Task statement: Only the lines that hold "Brunette" should be in the answer, each copied from the data below.

Stored data entries:
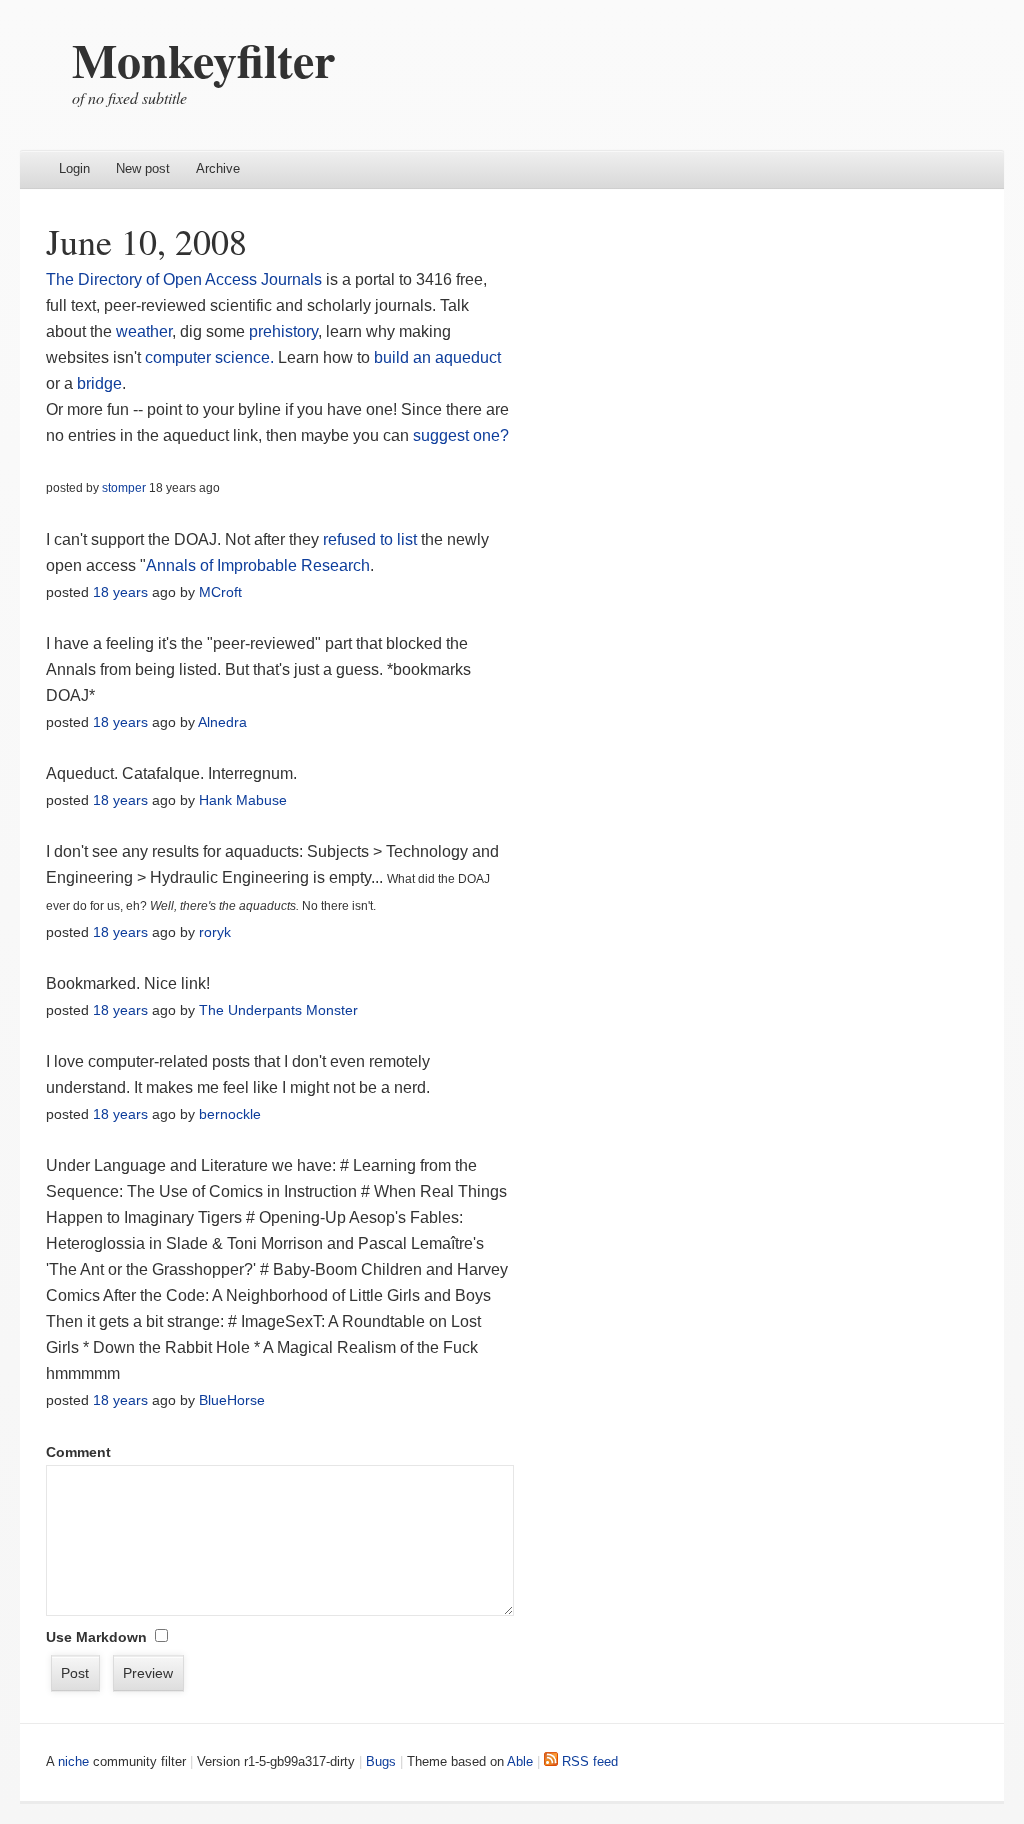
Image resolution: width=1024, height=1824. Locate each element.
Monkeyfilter (203, 59)
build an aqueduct (437, 357)
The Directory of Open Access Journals (184, 279)
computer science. (209, 357)
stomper (124, 488)
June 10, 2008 (146, 241)
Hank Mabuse (243, 800)
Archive (218, 168)
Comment (78, 1452)
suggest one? (461, 435)
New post (143, 168)
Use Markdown (96, 1637)
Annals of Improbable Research (258, 565)
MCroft (220, 592)
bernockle (230, 1114)
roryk (215, 932)
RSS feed (588, 1761)
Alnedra (222, 722)
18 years (120, 592)
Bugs (381, 1761)
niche (73, 1761)
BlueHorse (232, 1400)
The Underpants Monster (278, 1010)
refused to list (370, 539)
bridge (99, 383)
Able (520, 1761)
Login (74, 168)
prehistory (283, 331)
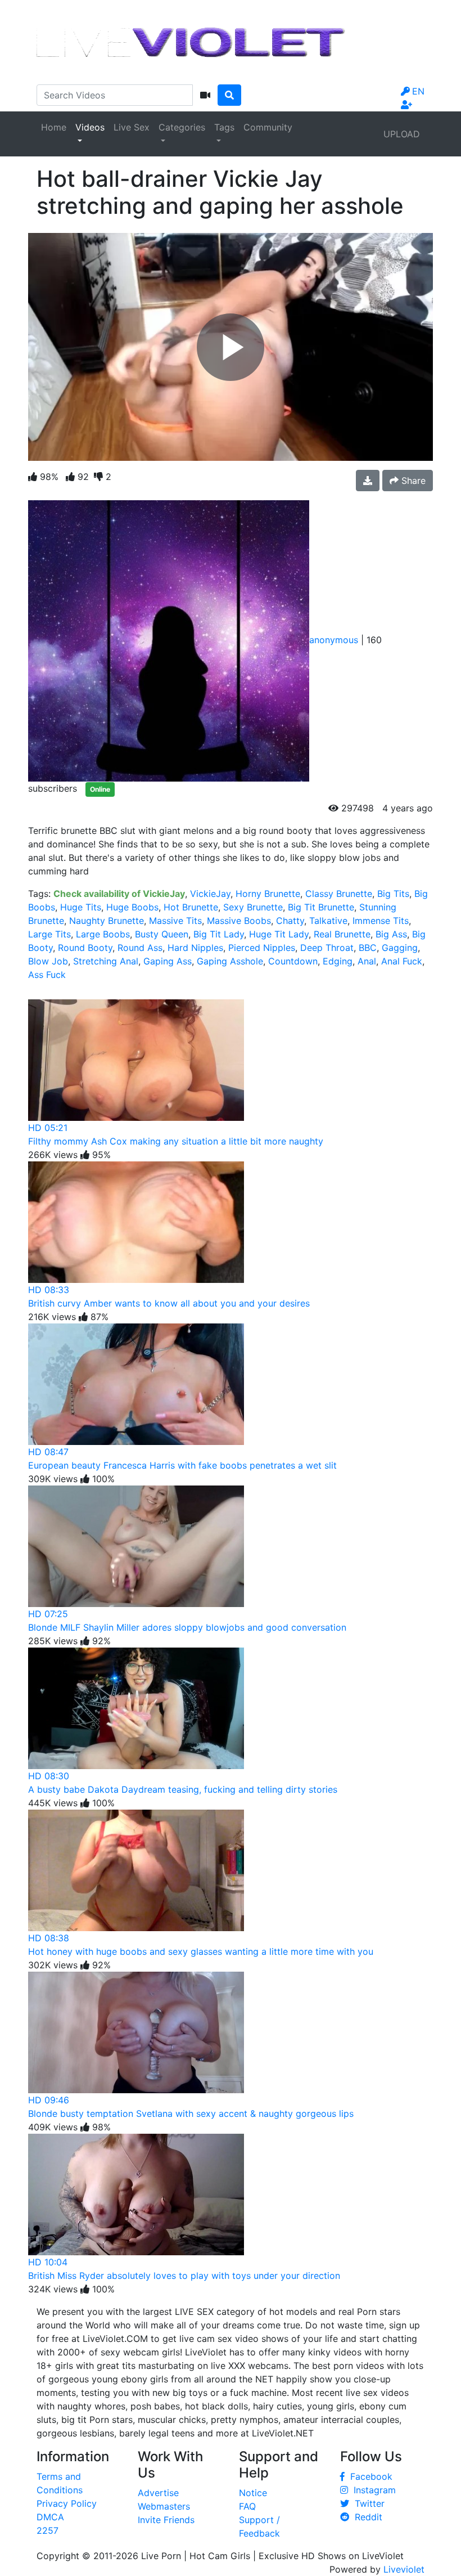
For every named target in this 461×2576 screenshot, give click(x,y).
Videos (90, 127)
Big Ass (391, 934)
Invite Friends (166, 2519)
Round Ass (139, 947)
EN (418, 91)
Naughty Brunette (106, 920)
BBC (368, 947)
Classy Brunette (338, 893)
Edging (337, 961)
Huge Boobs (132, 907)
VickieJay (210, 893)
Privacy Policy (67, 2503)
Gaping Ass (167, 961)
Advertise (158, 2492)
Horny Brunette (268, 893)
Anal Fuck (401, 961)
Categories (182, 127)
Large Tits (49, 934)
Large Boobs (103, 934)
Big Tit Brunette (321, 907)
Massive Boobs (239, 920)
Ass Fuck (47, 974)
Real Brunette (342, 934)
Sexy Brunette (253, 907)
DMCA (50, 2517)
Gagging (400, 947)
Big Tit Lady (218, 934)
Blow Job (48, 961)
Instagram (372, 2490)
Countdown (293, 961)
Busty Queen (161, 934)
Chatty (290, 920)
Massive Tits (175, 920)
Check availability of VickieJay (119, 893)
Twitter (367, 2503)
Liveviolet (403, 2569)
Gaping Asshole (230, 961)
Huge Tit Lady (279, 934)
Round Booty (85, 947)
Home (53, 127)
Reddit (365, 2517)
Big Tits (393, 893)
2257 (47, 2530)
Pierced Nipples (261, 947)
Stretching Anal (105, 961)
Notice (253, 2492)
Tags (224, 127)
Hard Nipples (195, 947)
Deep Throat (327, 947)
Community (267, 127)
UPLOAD (401, 134)
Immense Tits (380, 920)
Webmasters (164, 2506)
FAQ (247, 2506)
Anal (367, 961)
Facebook (368, 2476)
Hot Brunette (191, 907)
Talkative (328, 920)
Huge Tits (80, 907)
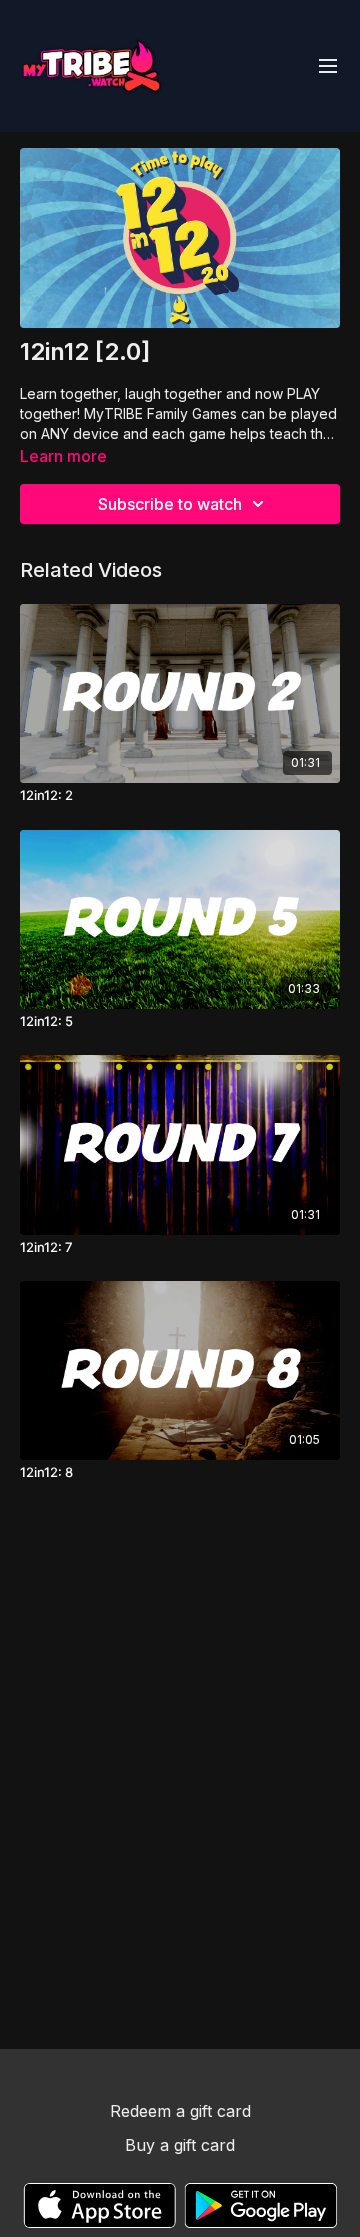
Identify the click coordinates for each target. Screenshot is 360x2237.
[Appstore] (99, 2205)
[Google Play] (261, 2205)
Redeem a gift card (180, 2111)
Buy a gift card (180, 2145)
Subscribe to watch (170, 504)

The answer:
Naughty Brunette (106, 920)
Classy Brunette (338, 893)
Horny Brunette (268, 893)
Big Tit Brunette (321, 907)
Real Brunette (342, 934)
Sexy Brunette (253, 907)
Hot Brunette (191, 907)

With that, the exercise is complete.